I am working with some email header data, starting with generating some multi-value fields and now get to this point...
index=teed sourcetype="emaildata" | eval max_date_sent= max(DateTimeSent) | dedup message_id, max_date_sent |table FromEmailAddress, Subject, DateTimeSent, ToRecipient, CcRecipient, BccRecipient | where FromEmailAddress != ""
but what I really want is to examine the individual relationship, so the final output will like this...
I've tried this
index=cms sourcetype="exchangeemails" | eval max_date_sent= max(DateTimeSent) | dedup InternetMessageID, max_date_sent | eval tocc=mvzip(ToRecipients,CcRecipients) | eval receivers=mvzip(tocc,CcRecipients) | mvexpand receivers | makemv delim="," receivers | table FromEmailAddress, receivers
but this returns some duplicated records for the receivers, and cannot distinguish if the receiver was originally a to/cc/bcc.
Can someone point direction? Thanks!
Hi,
I'm not sure if this is the 'best' way, as it feels somewhat overly complicated, but I think I can achieve close to what you're looking for with the following...
This first bit of code is just to simulate your data:
| makeresults
| fields - _time
| eval Sender="xxx@gmail.com", Subject="something", Date="3/1/2017", ToRecipient="xxx@hotmail.com", CcRecipient="xxx@msn.com", BccRecipient="xxx@wa.com"
| eval CcRecipient=mvappend(CcRecipient,"xxx@yahoo.com","xxx@splunk.com")
| append
[| makeresults
| fields - _time
| eval Sender="yyy@gmail.com", Subject="something else", Date="3/1/2017", ToRecipient="yyy@hotmail.com", CcRecipient="yyy@msn.com", BccRecipient="yyy@wa.com"
| eval CcRecipient=mvappend(CcRecipient,"yyy@yahoo.com","yyy@splunk.com")]
This gives 2 results like this:
Next we need some sort of unique ID for each result.
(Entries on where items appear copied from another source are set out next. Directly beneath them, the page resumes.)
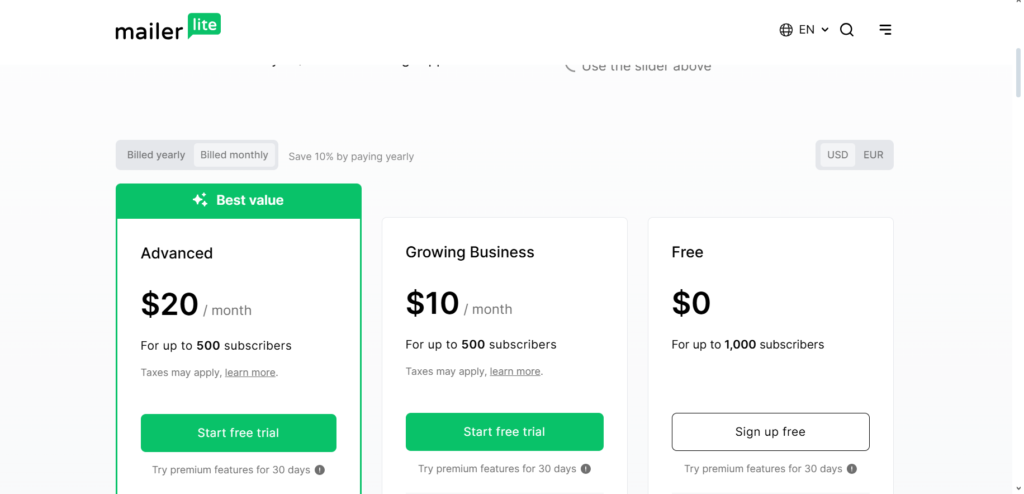
Task: Open the hamburger menu icon
Action: pyautogui.click(x=885, y=29)
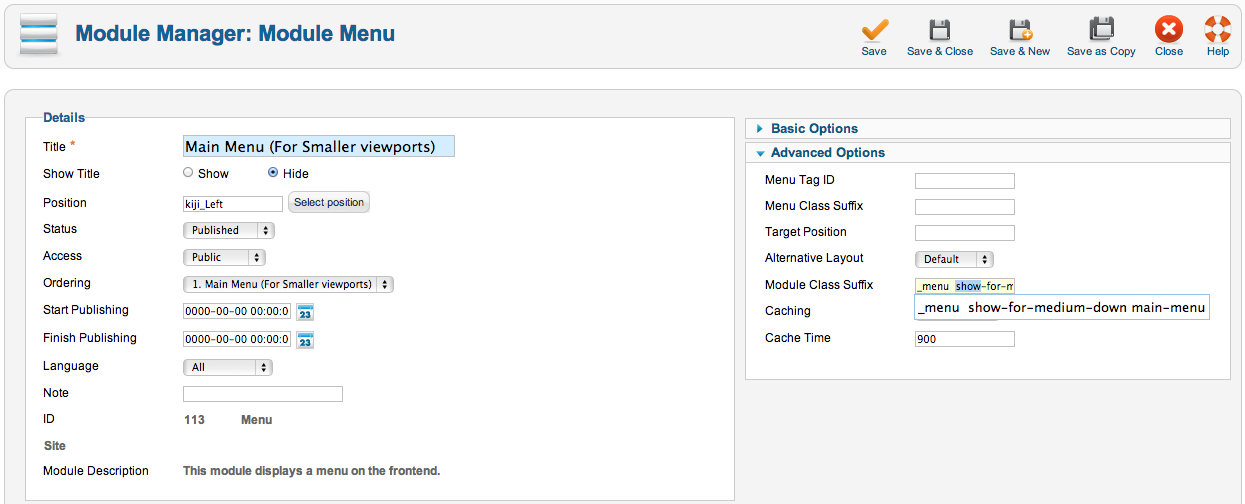Open the Ordering dropdown
The image size is (1245, 504).
pyautogui.click(x=288, y=284)
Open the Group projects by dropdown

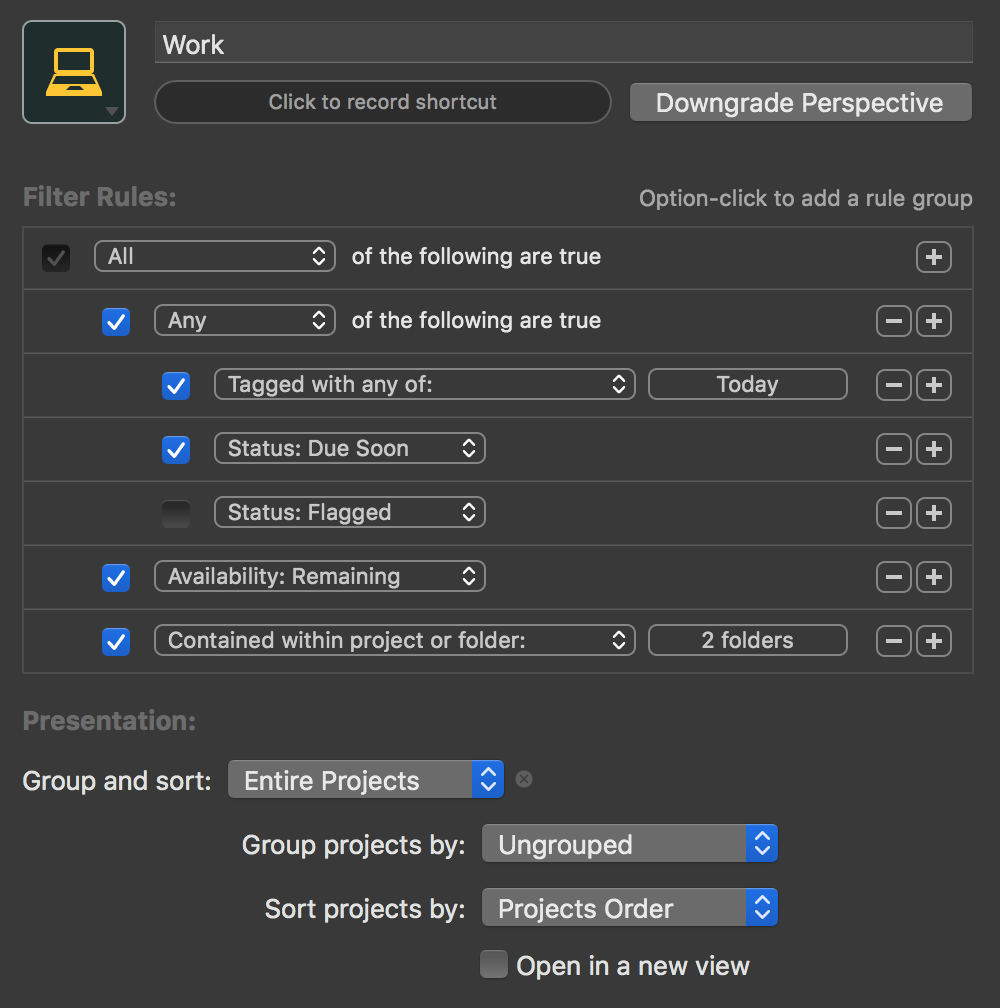click(629, 845)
You may well have this in your original data, but if not, you can just hash some (or all) fields:
| eval email_id=sha256(Sender.Subject.Date)
Then we add the 'type' to the different address, so that when we manipulate these address later, we don't lose what track of what they were:
| rex max_match=0 mode=sed field=CcRecipient "s/(.*)/\1|Cc/g"
| rex max_match=0 mode=sed field=BccRecipient "s/(.*)/\1|Bcc/g"
| rex max_match=0 mode=sed field=ToRecipient "s/(.*)/\1|To/g"
| rex max_match=0 mode=sed field=Sender "s/(.*)/\1|Sender/g"
Next, put all of the addresses together into a single field and drop the other fields that we don't need:
| eval AllEmails=mvappend(ToRecipient,CcRecipient,BccRecipient,Sender)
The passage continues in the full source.